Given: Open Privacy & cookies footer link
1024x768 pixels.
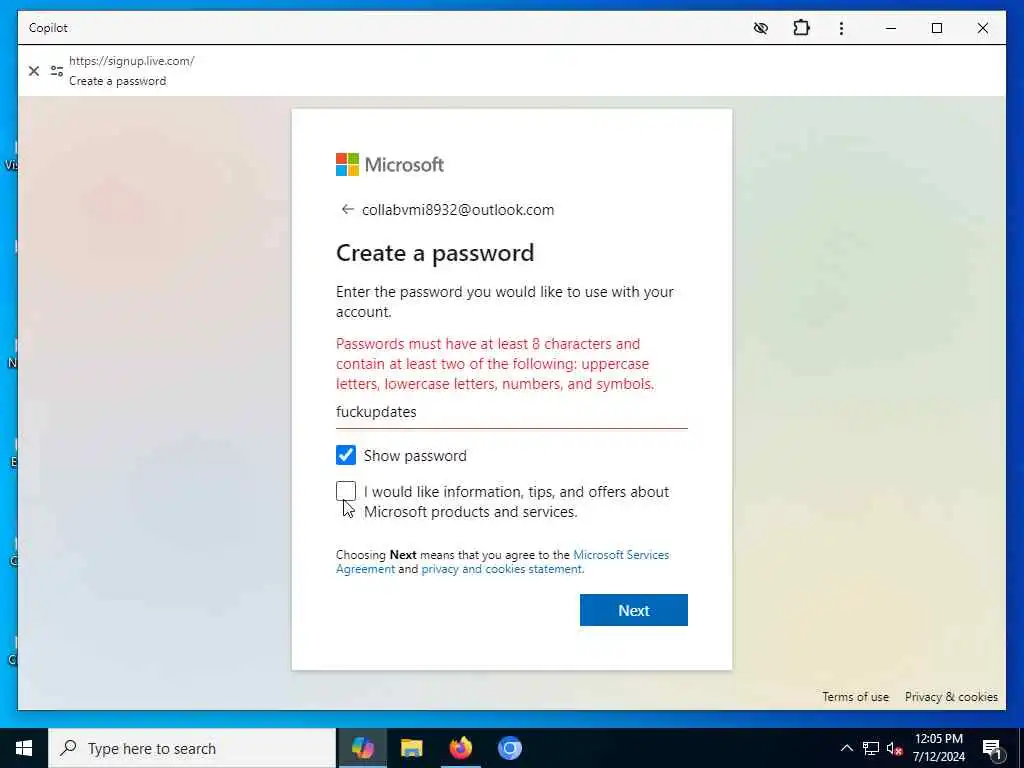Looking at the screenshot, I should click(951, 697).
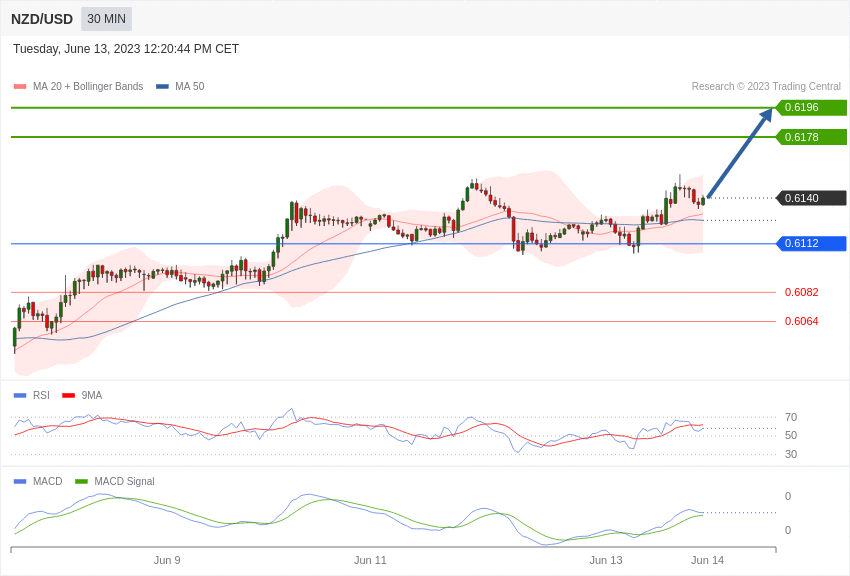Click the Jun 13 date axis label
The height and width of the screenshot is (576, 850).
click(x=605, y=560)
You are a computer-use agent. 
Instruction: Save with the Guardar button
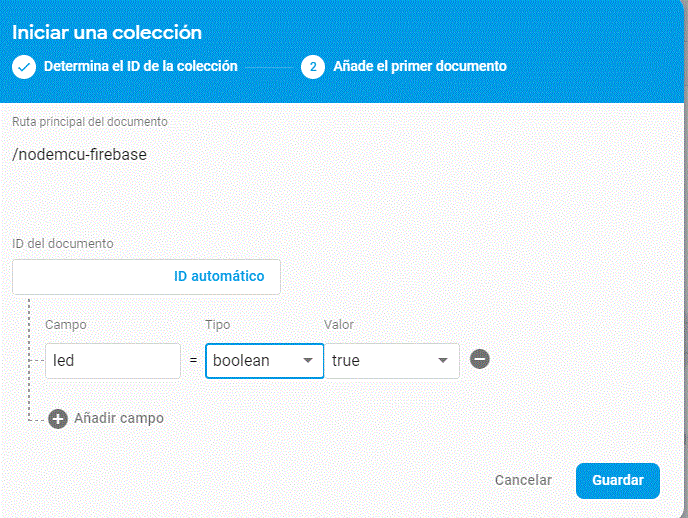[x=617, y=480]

- _Required work_
Format the rows starting at the line containing "You are a computer-use agent." and ending at the last row as a two-column CSV named instruction and answer, with one row for each item: its text in one quoted field and its answer in the other, and any line breaks turned into spaces. Leave the pictures out.

- _Task solution_
instruction,answer
"You are a computer-use agent. Instruction: Save with the Guardar button","[x=617, y=480]"